For Cooper, missing the original 25-man Wallabies squad was a strong indicator that he was no longer wanted by the head coach; Robbie Deans likes true believers, and, despite the persistent denials, Cooper last year publicly complaining about the Wallabies environment effectively put the player's head in the noose. From then on, Cooper would have had to perform like Daniel Carter to get back on side with Deans. As Cooper is not like Carter - being more unpredictable, flashy and prone to behavioural swings - that was not going to happen. Despite the Lions rating Cooper the most dangerous of attacking forces, the underlying concern was that he could have been a destabilising influence at the Wallabies training camp. Cooper can be hard to control.
Also not helping Cooper is the fact that Deans is so attached to Beale in spite of the player's perennial off-field problems. When Beale entered into his alcoholic rehabilitation course, the assumption was that he would not be sighted for months. But it was soon clear the Wallabies hierarchy were focused on having Beale back right in time for the Lions series. Australian Rugby Union boss Bill Pulver's odd and debatable comment that Beale was "a national treasure" made it blatantly obvious the player was still part of the Deans "inner sanctum" despite the endless problems he had caused - especially after losing the plot on Melbourne Rebels' trip through South Africa. So there was no great shock when Beale, even though not a member of the squad, suddenly appeared at Wallabies training sessions in Sydney. From that moment, it didn't really matter what Cooper did on the football field, Fred Flintstone was more of a chance of being called in as a back-up pivot.
Sure, Beale is a talent; but he is pampered. And now Deans will be praying that Beale can pay him back. So don't be surprised if Beale appears in the No.10 jersey in the first Test against the Lions, or if he and James O'Connor are given an open rein to flit between the pivot and fullback positions. After all, one of Deans' stock phrases is that "it doesn't matter what the number is on your back".
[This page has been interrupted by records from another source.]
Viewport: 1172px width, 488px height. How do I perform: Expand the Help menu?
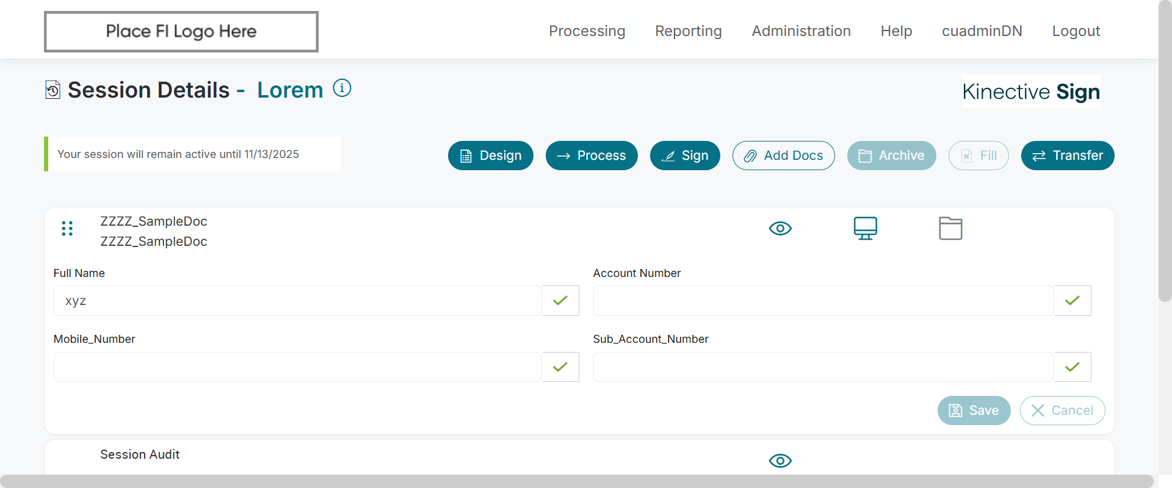pyautogui.click(x=896, y=31)
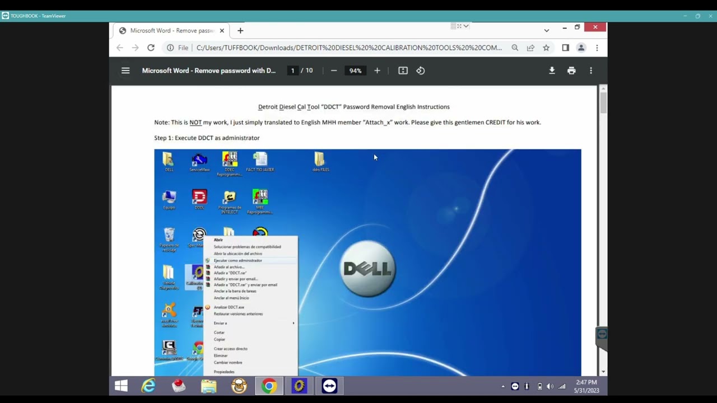Click the fit to page icon
This screenshot has width=717, height=403.
[x=403, y=71]
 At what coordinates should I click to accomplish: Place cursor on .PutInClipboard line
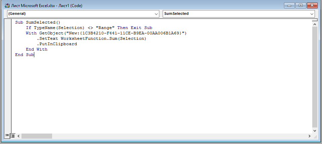tap(57, 44)
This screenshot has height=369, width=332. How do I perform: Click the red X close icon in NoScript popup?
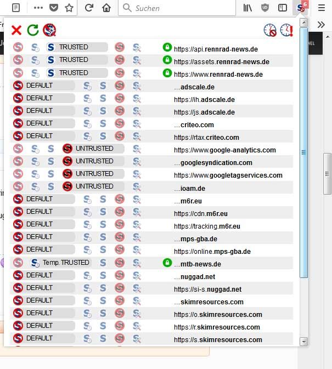tap(16, 30)
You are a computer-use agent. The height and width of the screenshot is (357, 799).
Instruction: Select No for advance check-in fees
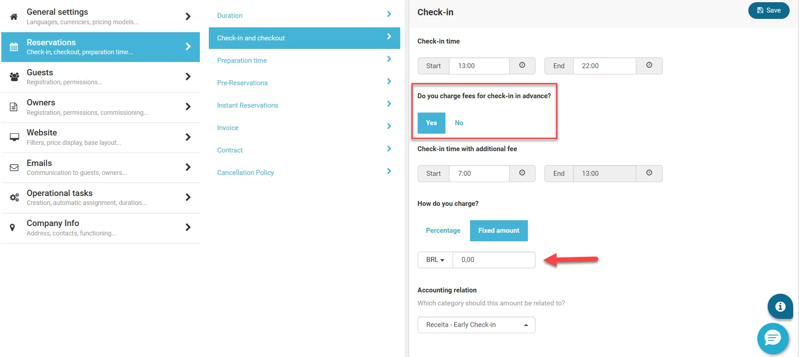point(459,123)
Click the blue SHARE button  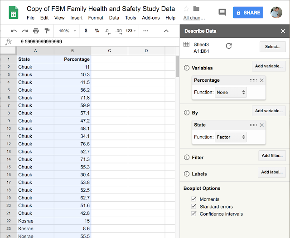click(248, 13)
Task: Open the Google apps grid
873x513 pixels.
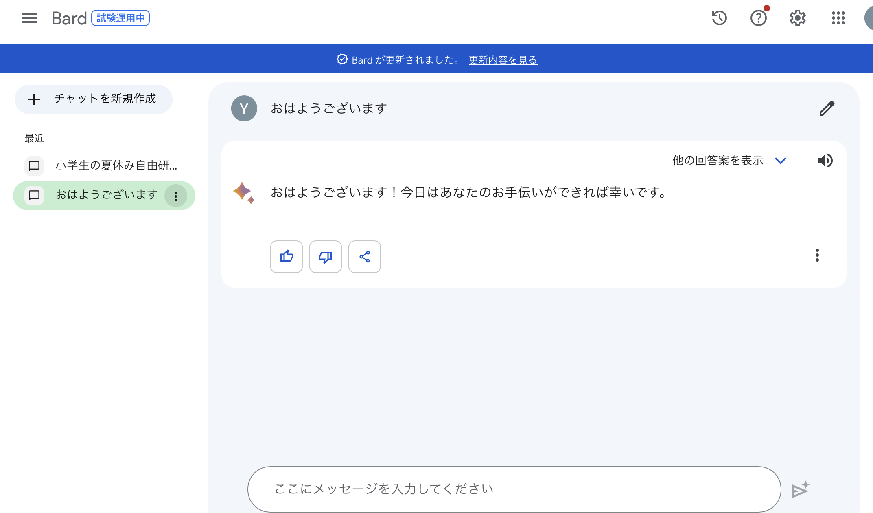Action: (x=838, y=18)
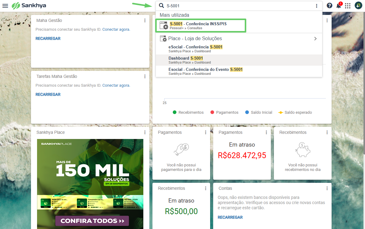
Task: Click RECARREGAR in the Contas card
Action: click(230, 217)

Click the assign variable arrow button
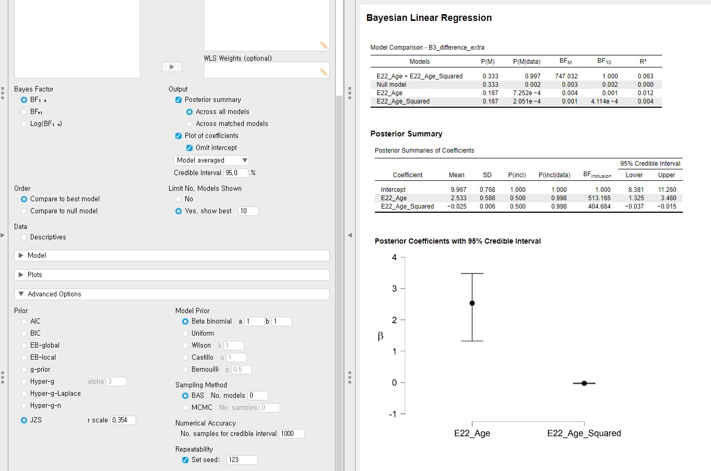pyautogui.click(x=172, y=67)
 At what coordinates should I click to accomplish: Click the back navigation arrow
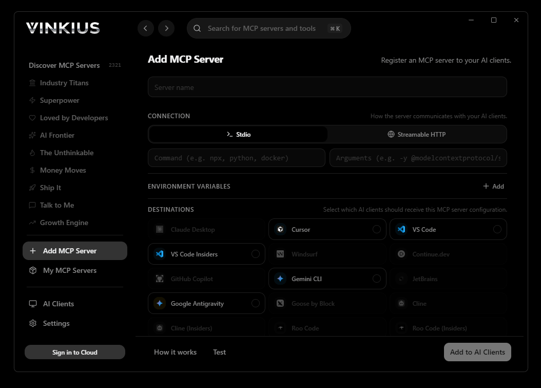pyautogui.click(x=146, y=28)
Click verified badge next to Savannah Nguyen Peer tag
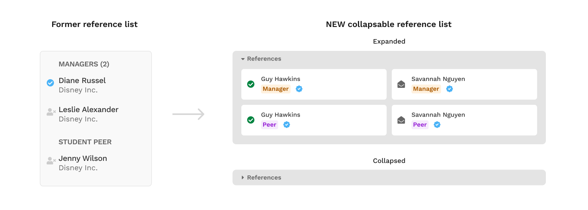This screenshot has height=210, width=588. tap(437, 125)
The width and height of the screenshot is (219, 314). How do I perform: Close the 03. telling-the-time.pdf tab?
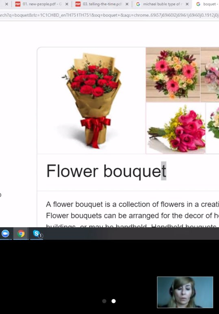[x=127, y=4]
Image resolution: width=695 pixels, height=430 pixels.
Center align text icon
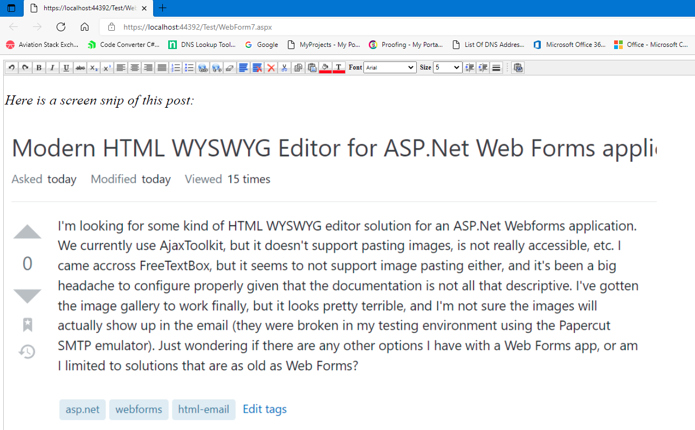pos(135,67)
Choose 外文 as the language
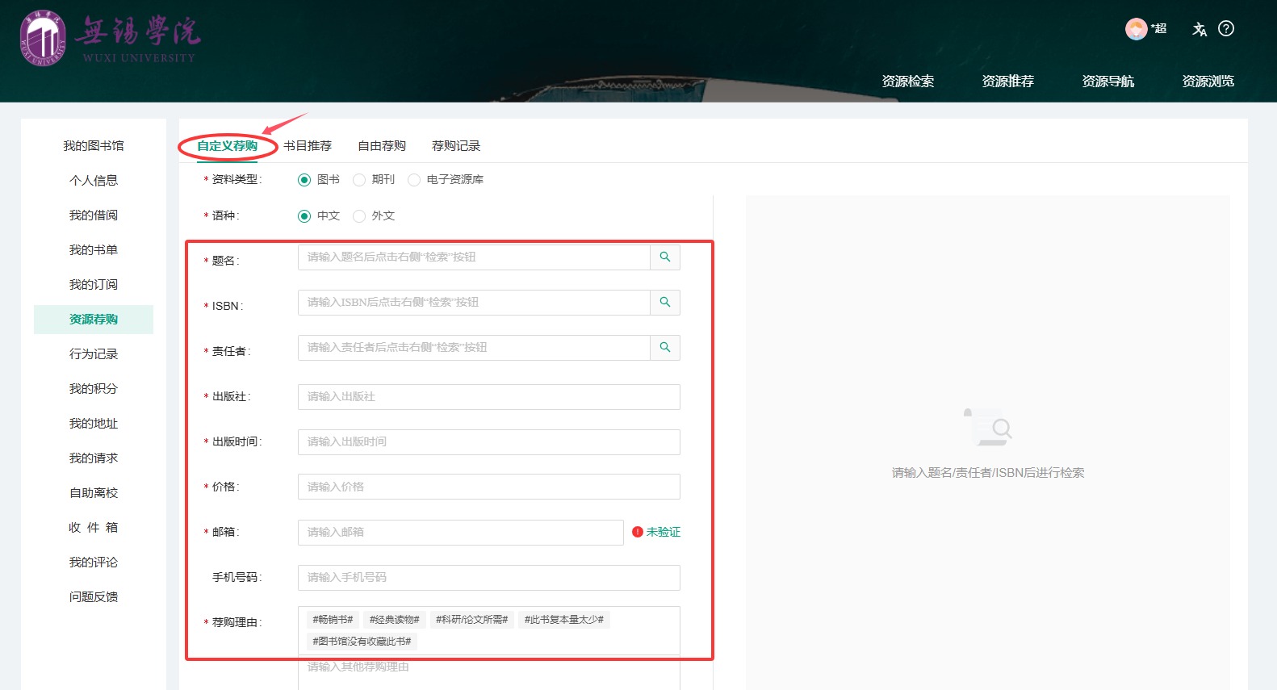The width and height of the screenshot is (1277, 690). click(359, 216)
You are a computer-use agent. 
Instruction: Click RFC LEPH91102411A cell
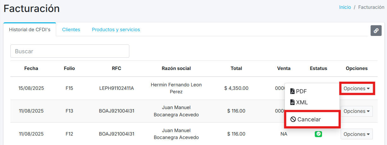(116, 88)
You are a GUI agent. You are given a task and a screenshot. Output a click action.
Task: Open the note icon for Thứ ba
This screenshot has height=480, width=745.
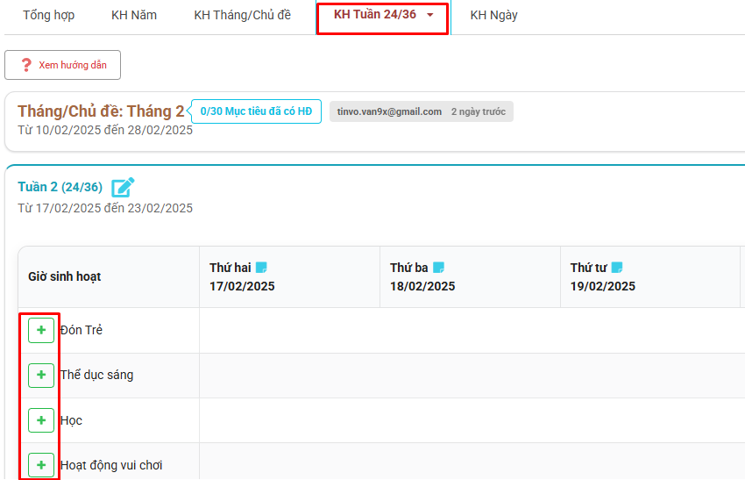tap(439, 268)
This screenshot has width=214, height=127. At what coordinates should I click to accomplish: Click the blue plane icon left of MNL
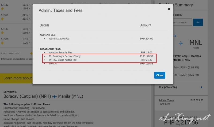pos(181,43)
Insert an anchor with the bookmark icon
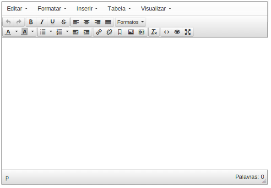This screenshot has height=188, width=271. pos(120,32)

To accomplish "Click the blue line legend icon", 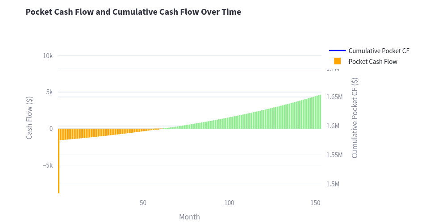I will pos(337,50).
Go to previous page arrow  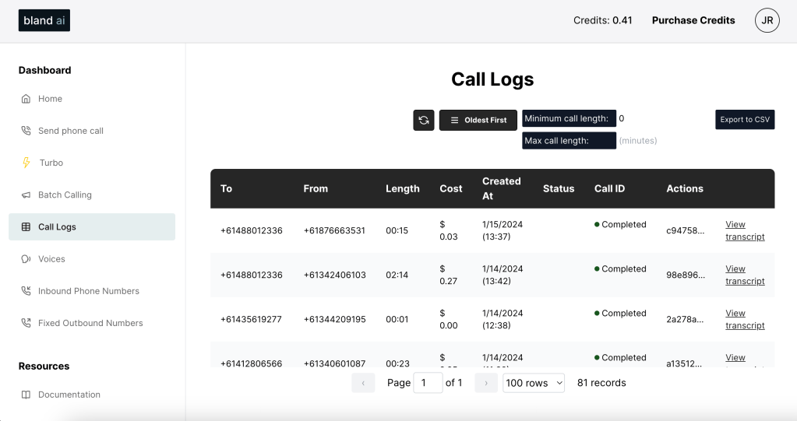[x=363, y=383]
For the final six spots to the training squad, Deans will go for the usual suspects and ignore several who would provide much needed vibrancy and unpredictability to the group. The arrival of Brumbies prop Scott Sio at the Wallabies camp on the Sunshine Coast is encouraging, while the inclusion of Luke Burgess as the third half-back (following Nic White's injury) is logical.
But if Peter Kimlin is preferred to Hugh McMeniman, an opportunity to bring much needed menace to the Wallabies pack- seriously lacking due to Scott Higginbotham's unavailability- has been wasted. Kimlin is an effective forward, but his involvement won't see the Lions suffering sleepless nights. McMeniman would lead to tourist insomnia, because his nickname, "Madness", gives a few hints to his aggressive approach. As soon as George Smith is fit, he must be included. If not, Beau Robinson is the ideal alternative to really stir the Lions up. It would also be rousing if Kyle Godwin were involved; and yes, despite his faults, I would have Cooper there.
Tom Hamilton and Alex Broun review the classic Reds-Lions fixtures%]
As for the 31st spot, the Wallabies, if they were thinking outside the square (and, no, that's not their usual course), they would opt against beckoning a player, but instead call in someone who would actually gave them an edge - Ewen McKenzie - to provide the required tactics to unnerve the Lions.
The Reds coach and his encouragement of his players to trust their instincts was a prime reason why the Queensland-Lions match was so invigorating. If the Reds had been at full strength (how sad was it seeing James Horwill, Will Genia, Liam Gill, Rob Simmons, Saia Faingaa and co mere observers), the Lions tour would now probably be in a serious tailspin due to a loss. McKenzie knows the importance of surprise. He also knows what is required to get the audience on your side. It also should be remembered that McKenzie was part of the Wallabies coaching staff when the Lions were last here, and had a considerable role in the home team's series triumph. Just ask the 2001 Wallabies.
The Reds-Lions fixture was riveting for the game plan of Ewen McKenzie and Quade Cooper (video available only in Australia)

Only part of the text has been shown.